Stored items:
=-=-=
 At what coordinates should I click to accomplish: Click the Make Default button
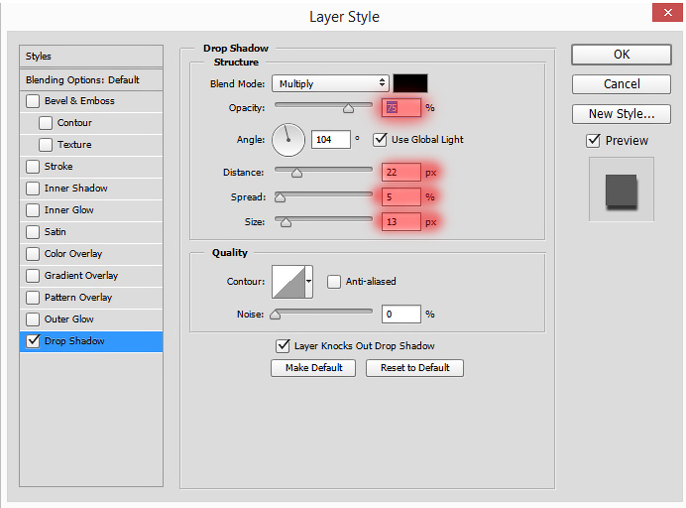(x=313, y=368)
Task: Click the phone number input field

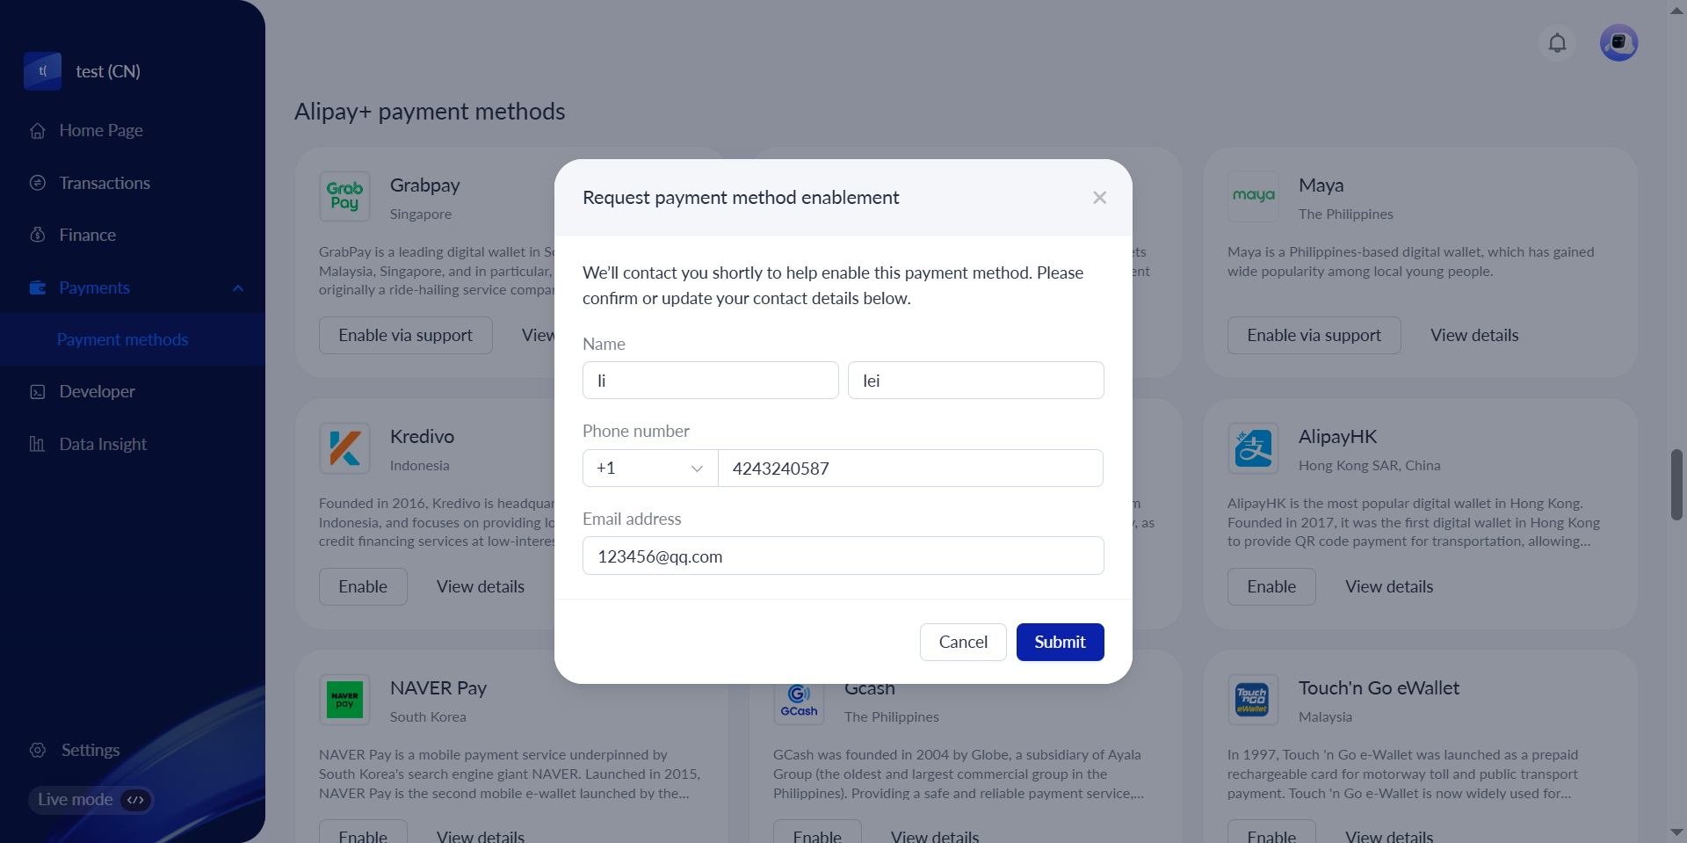Action: coord(910,469)
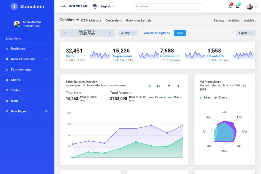
Task: Toggle the Sales legend in line chart
Action: tap(174, 97)
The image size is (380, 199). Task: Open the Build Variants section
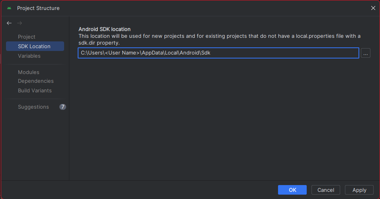35,90
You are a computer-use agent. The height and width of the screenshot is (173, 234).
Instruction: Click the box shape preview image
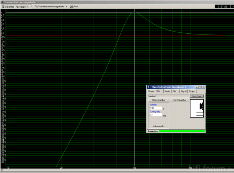pyautogui.click(x=197, y=109)
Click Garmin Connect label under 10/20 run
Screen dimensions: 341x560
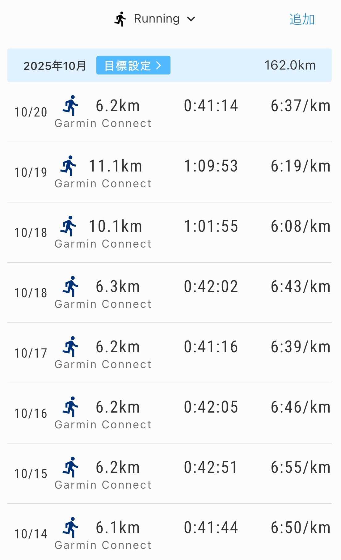point(103,123)
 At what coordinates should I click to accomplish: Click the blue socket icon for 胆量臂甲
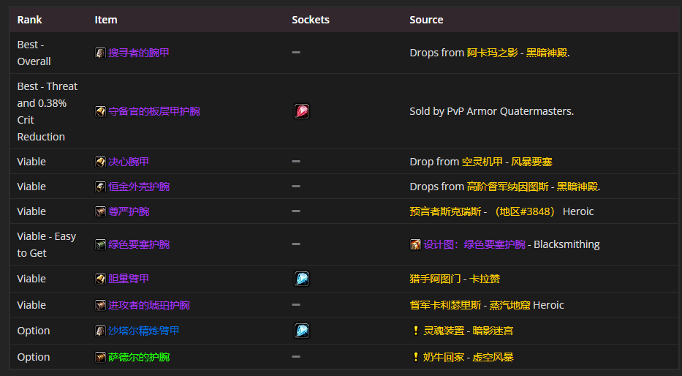[x=301, y=279]
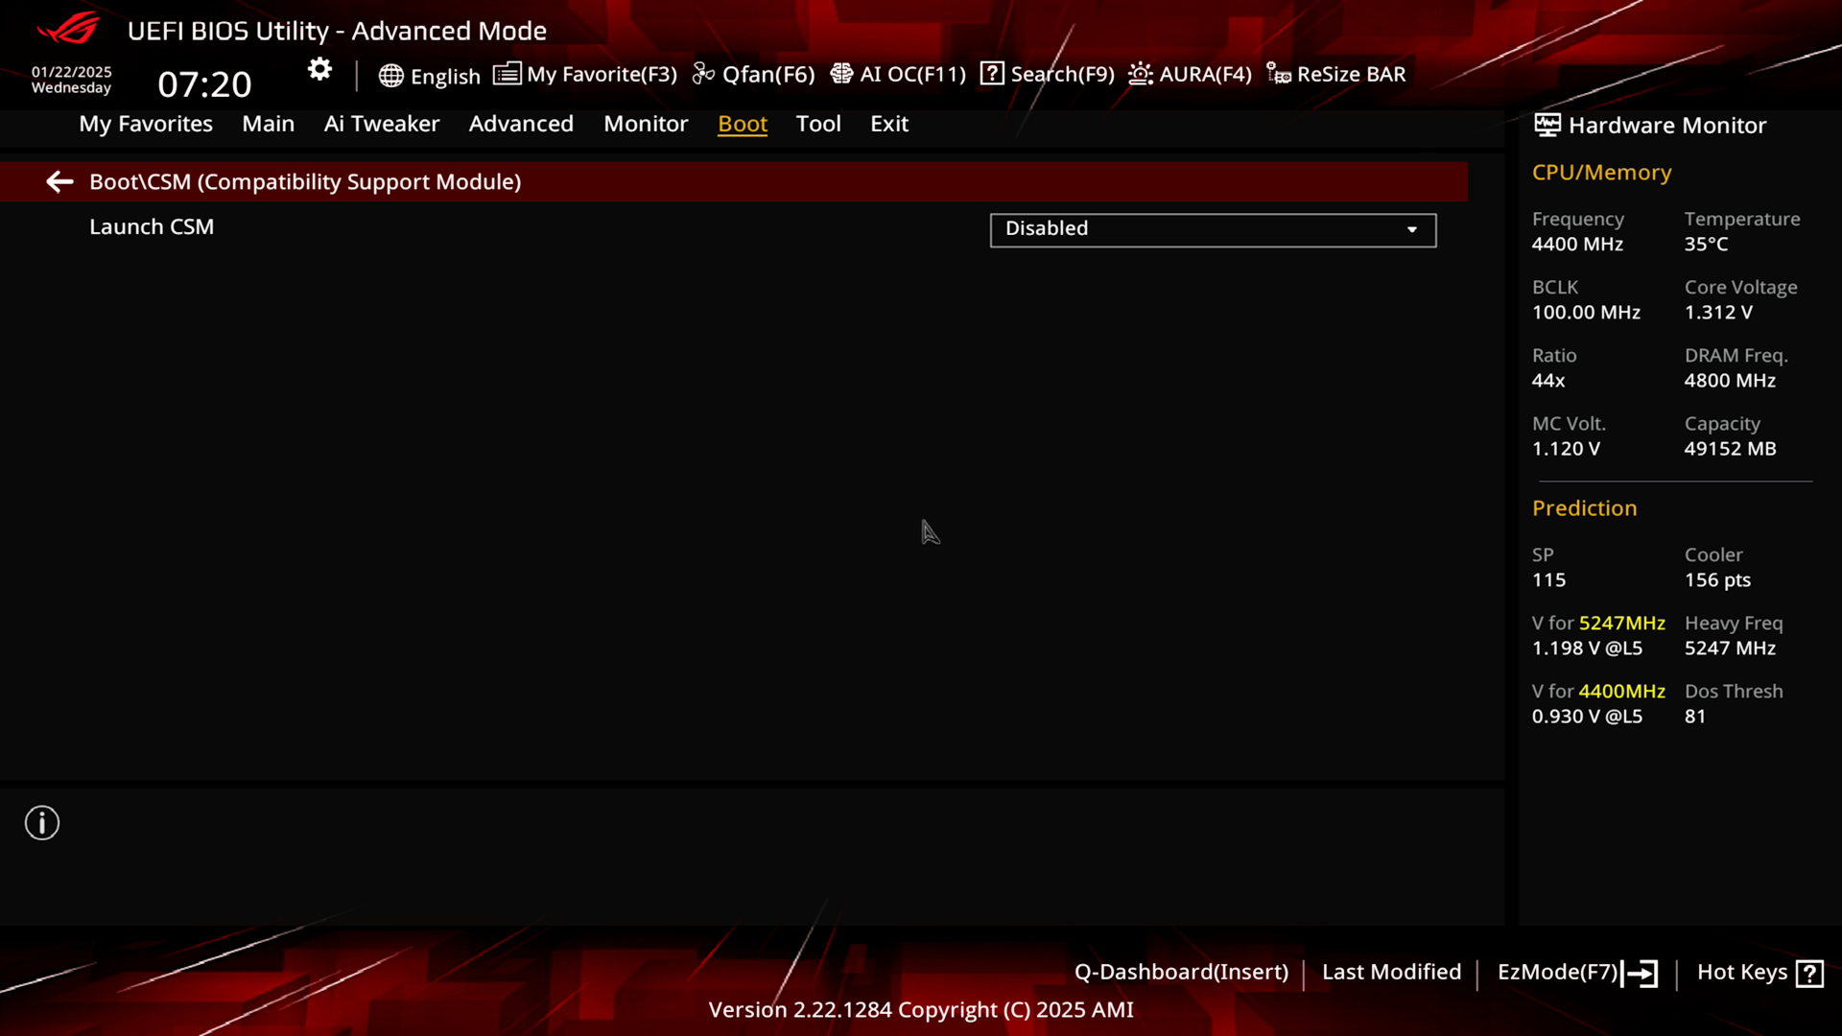Open Qfan control panel

tap(754, 73)
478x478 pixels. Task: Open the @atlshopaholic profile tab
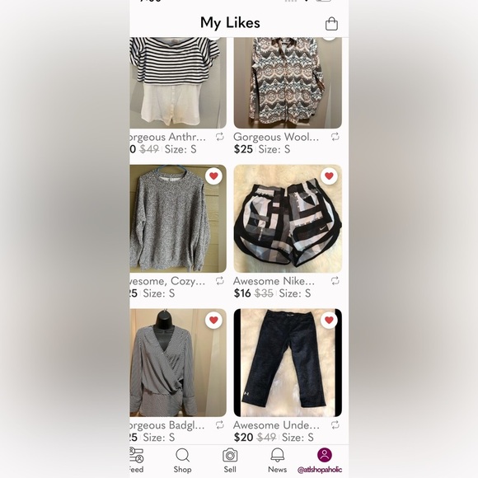point(320,461)
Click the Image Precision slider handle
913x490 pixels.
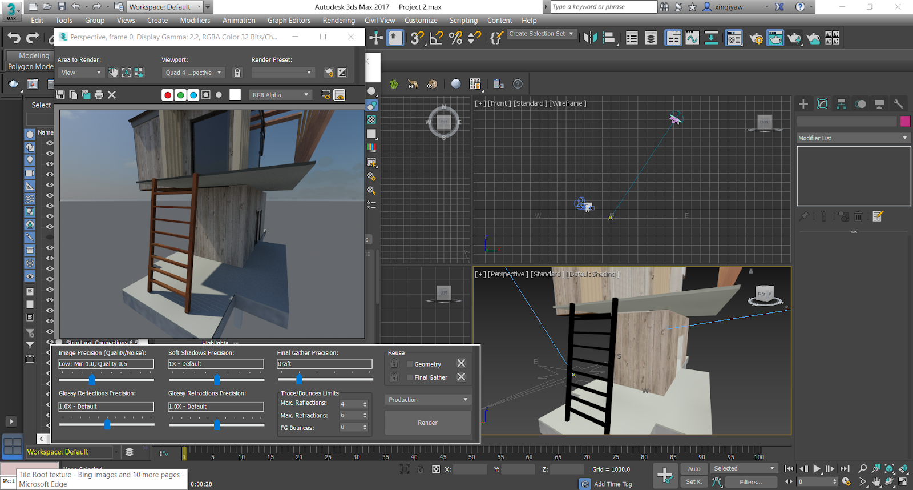[92, 380]
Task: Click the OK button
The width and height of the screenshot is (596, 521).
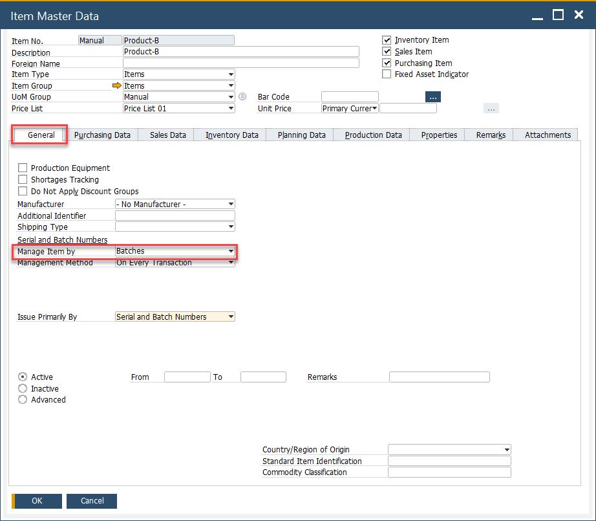Action: [x=36, y=501]
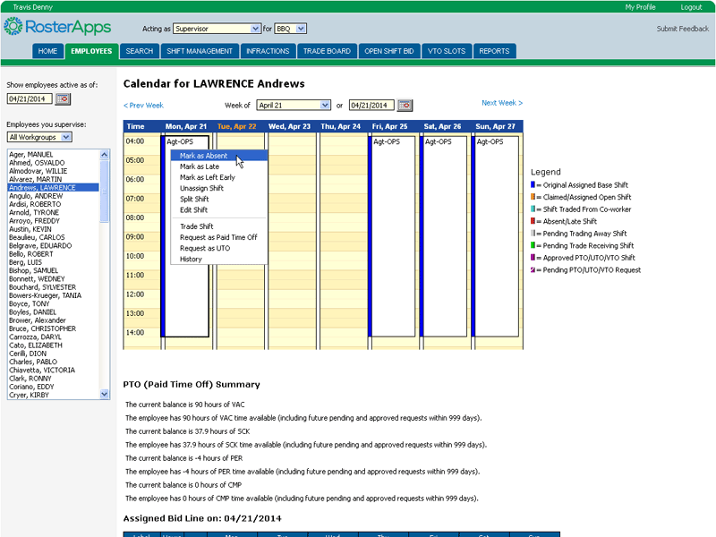Switch to the Trade Board tab
The image size is (716, 537).
click(x=327, y=51)
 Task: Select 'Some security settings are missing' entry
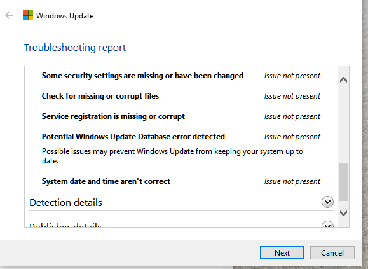[x=142, y=76]
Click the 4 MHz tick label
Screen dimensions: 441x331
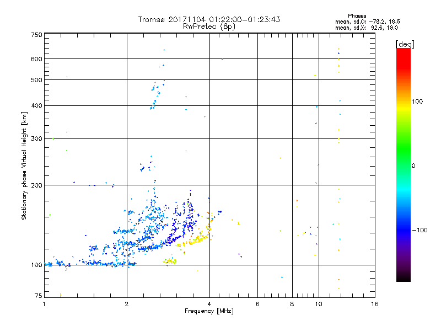tap(209, 304)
=-=-=
▸ What to produce:
The lines holding the word "label" are the answer. Find them in the entries and copy them.

▸ Your solution:
Click Garmin Connect label under 10/20 run
Click the 4 MHz tick label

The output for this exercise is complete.